The fire watcher’s job was to look out for incendiary bombs, and put the fire out before it spread. The Fire Watchers Order of 1940 required factories and large businesses to provide their own fire watchers. Hundreds of incendiary bombs were dropped at a time, and a fire watcher’s equipment included a bucket of sand and a bucket of water.

There’s a good account of what it was like to be a fire watcher in Manchester on the BBC here. 

Sunday, 17 August 2014

Local hero

Nelstrops Albion Mills in Stockport.

I’ve gone past this mill countless times, and have always admired the white wash of flour up the side of the building. It was only when I saw Nelstrops flour for sale in a local shop that I was prompted to look into its history.

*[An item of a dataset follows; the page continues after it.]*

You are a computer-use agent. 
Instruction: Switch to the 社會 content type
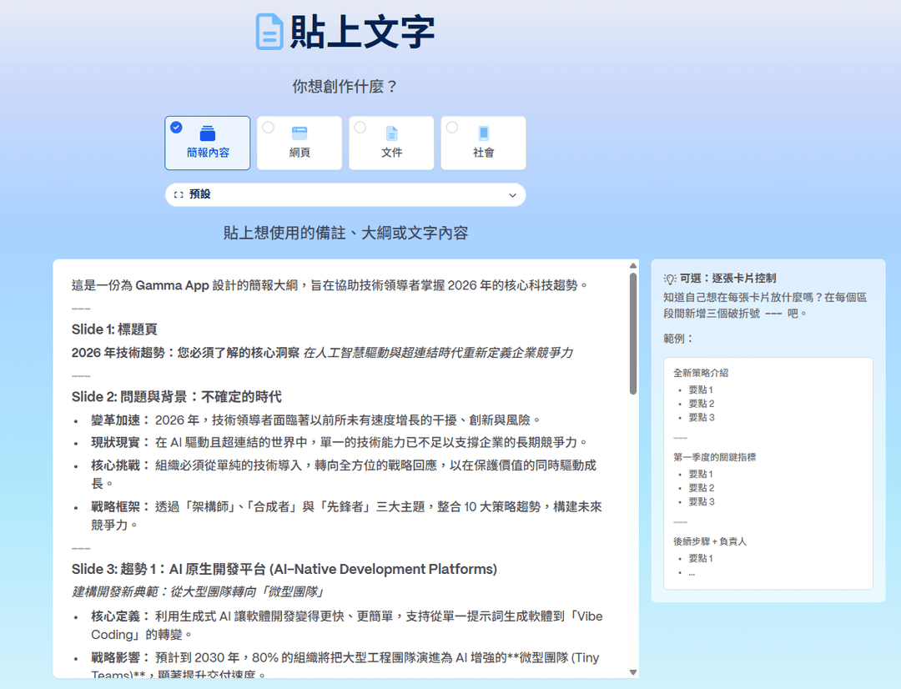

It turns out that Nelstrops is the only independent family miller in the North West. The company was founded in 1820 by an enterprising 19 year old, William Nelstrop, who later became Mayor of Stockport. According to the company’s website, he was offered a knighthood by Queen Victoria for his role in defusing the anti-corn law riots, but refused the honour – partly because he sympathised with the poor who could not afford bread, and partly because the lower wheat prices would benefit his business.

The business is still run by his descendants, and the Albion Mills on Lancashire Hill have survived fires and blitz. The sign on the top says the building was erected in 1820 and rebuilt in 1894.

Read more on the company's website

Sunday, 10 August 2014

Ghost train

You're surrounded by history in Plymouth's Barbican area. This wonderful ghost sign has survived competition, depression, blitz and redevelopment, and happily towers over tourists today.